--- Excerpt provided ---

Responding to producer needs
After consulting with several producers and veterinarians in 2020 and 2021, Abuelo noticed a collective worry among the group: Salmonella Dublin (S. Dublin).
The cattle host-adapted strain of the disease, S. Dublin often manifests as a respiratory ailment in calves as opposed to the common gastrointestinal distress found in humans with salmonella. There are no approved treatments for cows once the disease is present, and many isolates are antimicrobial-resistant.
Humans can become infected through on-farm contact with animals, as well as tainted milk and meat. Human mortality rates are more than four times higher with S. Dublin than other strains of salmonella, heightening the concern as an animal and human health challenge.
According to a 2014 study from the USDA National Animal Health Monitoring System, S. Dublin was present in 8% of U.S. dairy herds. Abuelo said this is assuredly an underestimation given the limited sensitivity of the test used at the time. Prevalence was higher among larger herds, so as the average herd size increases across the country, the illness is worth monitoring.
“The key to stopping transmission is being proactive,” Abuelo said. “We know that mother-to-calf transmission is something that keeps the cycle going, so we need to break that cycle.”
In 2021, Abuelo was awarded a two-year M-AAA grant to optimize vaccination strategies. His team includes Faith Cullens-Nobis, director of MSU’s South Campus Animal Farms; Dodd Sledge, section chief of anatomic pathology in the MSU Veterinary Diagnostic Laboratory (VDL); and Rinosh Mani, section chief of bacteriology and mycology in the VDL.
Only one vaccine is currently available, and it’s labeled for calves older than 2 weeks. Abuelo said this is problematic because calves are usually infected in-utero or in the first days of life. There is no information on the efficacy of the vaccine in younger calves or the impact of vaccination of late-gestation adult cows on decreasing disease transmission to newborns.
The objective of the project is to determine if vaccination of adult cows during the dry period immediately prior to calving limits in-utero transmission, as well as investigating vaccination timing for newborn calves.
Preliminary outcomes have been promising. Researchers found that 15% to 20% of cows in a herd experiencing an outbreak could be silent carriers, which supports the team’s hypothesis of concentrating on this group to break the transmission cycle.

---

In the excerpt on Salmonella Dublin, copy everything from "Responding to producer" down to "Dublin (S. Dublin).", substituting "animal health experts" for "veterinarians". Answer from the excerpt alone.

--- Given entries ---

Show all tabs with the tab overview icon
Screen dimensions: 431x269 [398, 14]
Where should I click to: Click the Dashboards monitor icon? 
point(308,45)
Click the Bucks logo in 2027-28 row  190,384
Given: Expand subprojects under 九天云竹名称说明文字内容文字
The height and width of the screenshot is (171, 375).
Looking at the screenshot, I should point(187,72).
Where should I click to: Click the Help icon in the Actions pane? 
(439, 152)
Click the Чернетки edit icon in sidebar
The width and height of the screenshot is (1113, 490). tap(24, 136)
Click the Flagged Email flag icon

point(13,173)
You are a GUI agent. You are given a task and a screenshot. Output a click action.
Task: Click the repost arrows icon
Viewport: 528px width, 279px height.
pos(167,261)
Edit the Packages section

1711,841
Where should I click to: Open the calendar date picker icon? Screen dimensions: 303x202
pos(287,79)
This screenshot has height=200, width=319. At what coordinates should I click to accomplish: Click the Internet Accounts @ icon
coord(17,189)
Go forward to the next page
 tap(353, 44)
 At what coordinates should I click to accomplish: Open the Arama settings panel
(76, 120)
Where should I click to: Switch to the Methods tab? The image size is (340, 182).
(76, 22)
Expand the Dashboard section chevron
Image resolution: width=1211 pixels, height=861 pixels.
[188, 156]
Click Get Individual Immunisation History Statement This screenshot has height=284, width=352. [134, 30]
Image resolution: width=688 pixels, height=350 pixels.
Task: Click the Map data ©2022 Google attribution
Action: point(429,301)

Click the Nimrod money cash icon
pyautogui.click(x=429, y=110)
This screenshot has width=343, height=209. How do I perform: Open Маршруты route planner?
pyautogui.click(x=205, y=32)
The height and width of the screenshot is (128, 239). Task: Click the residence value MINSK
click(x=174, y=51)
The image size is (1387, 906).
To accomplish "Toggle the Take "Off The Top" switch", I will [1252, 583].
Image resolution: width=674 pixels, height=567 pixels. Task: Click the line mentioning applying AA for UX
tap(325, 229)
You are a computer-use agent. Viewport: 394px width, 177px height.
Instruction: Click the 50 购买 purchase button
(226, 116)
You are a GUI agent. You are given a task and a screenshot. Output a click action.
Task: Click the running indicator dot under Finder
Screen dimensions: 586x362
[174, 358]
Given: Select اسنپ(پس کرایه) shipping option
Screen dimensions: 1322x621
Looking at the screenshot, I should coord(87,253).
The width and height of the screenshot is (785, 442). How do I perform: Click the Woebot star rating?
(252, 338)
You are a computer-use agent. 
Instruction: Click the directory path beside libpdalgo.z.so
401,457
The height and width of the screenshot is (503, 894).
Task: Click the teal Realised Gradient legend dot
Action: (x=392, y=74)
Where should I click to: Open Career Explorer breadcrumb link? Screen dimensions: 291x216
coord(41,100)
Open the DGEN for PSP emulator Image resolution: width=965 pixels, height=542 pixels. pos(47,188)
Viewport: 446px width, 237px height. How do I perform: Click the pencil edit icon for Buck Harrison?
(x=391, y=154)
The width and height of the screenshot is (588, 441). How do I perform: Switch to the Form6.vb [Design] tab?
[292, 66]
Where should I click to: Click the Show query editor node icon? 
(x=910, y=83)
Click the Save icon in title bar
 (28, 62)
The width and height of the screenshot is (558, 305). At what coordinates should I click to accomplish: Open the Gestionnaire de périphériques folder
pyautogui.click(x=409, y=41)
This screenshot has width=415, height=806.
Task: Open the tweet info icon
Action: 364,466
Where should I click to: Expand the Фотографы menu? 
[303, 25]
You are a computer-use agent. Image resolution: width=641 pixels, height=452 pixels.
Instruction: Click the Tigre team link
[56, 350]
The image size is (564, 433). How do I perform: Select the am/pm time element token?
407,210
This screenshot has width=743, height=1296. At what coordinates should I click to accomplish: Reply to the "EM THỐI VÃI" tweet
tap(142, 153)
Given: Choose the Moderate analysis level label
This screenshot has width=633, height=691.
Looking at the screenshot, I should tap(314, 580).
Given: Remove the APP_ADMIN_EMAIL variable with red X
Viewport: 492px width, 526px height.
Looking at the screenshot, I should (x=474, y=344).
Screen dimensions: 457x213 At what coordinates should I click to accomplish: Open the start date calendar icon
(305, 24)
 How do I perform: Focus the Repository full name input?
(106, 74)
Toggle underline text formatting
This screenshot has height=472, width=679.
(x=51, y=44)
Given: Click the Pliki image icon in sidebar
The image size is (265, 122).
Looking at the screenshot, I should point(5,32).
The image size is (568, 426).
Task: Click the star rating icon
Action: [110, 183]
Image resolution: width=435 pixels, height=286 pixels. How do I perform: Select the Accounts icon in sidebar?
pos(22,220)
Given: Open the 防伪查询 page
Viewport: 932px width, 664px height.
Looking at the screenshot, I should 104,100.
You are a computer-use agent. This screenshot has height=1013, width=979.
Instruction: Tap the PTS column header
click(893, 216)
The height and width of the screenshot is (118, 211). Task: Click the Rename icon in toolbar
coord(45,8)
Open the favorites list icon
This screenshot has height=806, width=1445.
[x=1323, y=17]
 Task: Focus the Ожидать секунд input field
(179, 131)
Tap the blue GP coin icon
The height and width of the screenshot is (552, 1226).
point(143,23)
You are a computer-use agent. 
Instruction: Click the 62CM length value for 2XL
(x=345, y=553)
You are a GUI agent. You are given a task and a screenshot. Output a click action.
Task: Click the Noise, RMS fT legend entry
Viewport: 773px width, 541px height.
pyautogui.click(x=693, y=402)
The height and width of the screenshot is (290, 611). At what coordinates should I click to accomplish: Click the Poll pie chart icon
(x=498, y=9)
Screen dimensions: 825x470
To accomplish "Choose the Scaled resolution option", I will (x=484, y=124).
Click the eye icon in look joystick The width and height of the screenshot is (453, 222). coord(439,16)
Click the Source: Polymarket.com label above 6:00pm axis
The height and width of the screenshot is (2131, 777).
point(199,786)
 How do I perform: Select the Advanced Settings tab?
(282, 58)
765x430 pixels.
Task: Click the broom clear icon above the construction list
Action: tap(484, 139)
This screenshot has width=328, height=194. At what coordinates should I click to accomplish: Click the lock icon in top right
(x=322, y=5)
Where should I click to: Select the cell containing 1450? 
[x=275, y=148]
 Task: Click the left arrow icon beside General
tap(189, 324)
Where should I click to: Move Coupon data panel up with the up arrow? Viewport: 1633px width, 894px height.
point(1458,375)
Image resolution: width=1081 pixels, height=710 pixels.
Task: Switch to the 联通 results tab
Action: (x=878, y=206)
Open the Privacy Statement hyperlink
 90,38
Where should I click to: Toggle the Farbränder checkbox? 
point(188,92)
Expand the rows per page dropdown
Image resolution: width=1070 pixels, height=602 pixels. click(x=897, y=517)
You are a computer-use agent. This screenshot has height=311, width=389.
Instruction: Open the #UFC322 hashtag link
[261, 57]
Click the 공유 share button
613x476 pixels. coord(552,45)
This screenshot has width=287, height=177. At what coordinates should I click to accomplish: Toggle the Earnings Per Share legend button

---

» **Result of this task**:
Responding to producer needs
After consulting with several producers and animal health experts in 2020 and 2021, Abuelo noticed a collective worry among the group: Salmonella Dublin (S. Dublin).